Interpreting single-cell aging data — caveats
Batch effects across studies: Cross-dataset comparisons in CellxGene Census require batch correction. Genes that appear up in one study’s “aged” condition may reflect technical batch rather than biology. Prefer within-study comparisons (e.g., TMS which controls technology and genetic background).
Cell annotation heterogeneity: Cell type labels differ across studies. “Macrophage” in one study may be “monocyte-derived macrophage” in another. Use CL ontology terms where available for cross-study comparability.
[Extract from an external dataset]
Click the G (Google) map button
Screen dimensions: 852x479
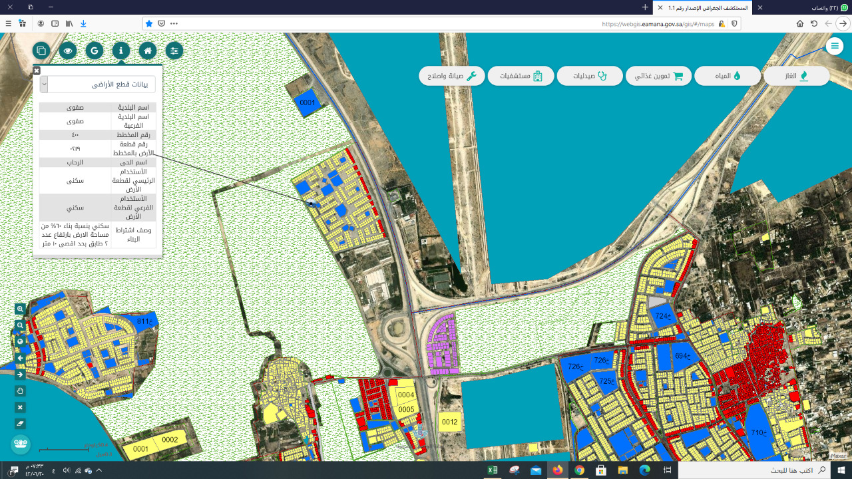95,51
Pseudobulk for DEG: Single-cell DEG analysis is best done pseudobulk (aggregate per-cell-type per-donor, then use bulk DEG methods). Naive single-cell tests inflate N and produce spurious significance. When citing scRNA-seq DEGs, note whether the paper used pseudobulk or naive approaches.
Mouse vs human: All TMS data is mouse. Map findings to human where possible via Census human data or HPA single-cell. Flag any claim extrapolated from mouse scRNA without human support as #gap/needs-human-replication.
Tissue composition vs per-cell expression: Bulk RNA-seq “age-correlated expression” is often explained by cell-type proportion shifts (e.g., more senescent cells in aged tissue). Single-cell data disambiguates this. When citing bulk tissue aging claims, always check if single-cell data is available to rule out cell-composition confound.
Workflow for a cell-type page
- Search CellxGene Census for datasets containing this cell type across ages in both human and mouse.
- Query TMS for the mouse equivalent — extract top DEGs (young vs old) if the cell type is represented in TMS.
- Cross-check top DEGs against the protein pages already in the wiki (do any implicated genes have pages here?).
- Summarize cell-proportion changes (is this cell type more/less abundant in aged tissue?).
- Fill
single-cell-aging-signature:frontmatter. - Write a “Single-cell aging evidence” section in the body with citations.
- If no TMS representation and no Census data: set field to
null+#gap/no-singlecell-data.
Linking single-cell data to protein pages
On type: protein pages, under a “Cell-type-specific expression” heading, reference relevant cell-type pages (via [[wikilinks]]) and note whether TMS or Census data shows age-correlated expression of this protein specifically in one cell type.
See also
- finding-tissue-expression — bulk tissue GTEx data (complementary to scRNA)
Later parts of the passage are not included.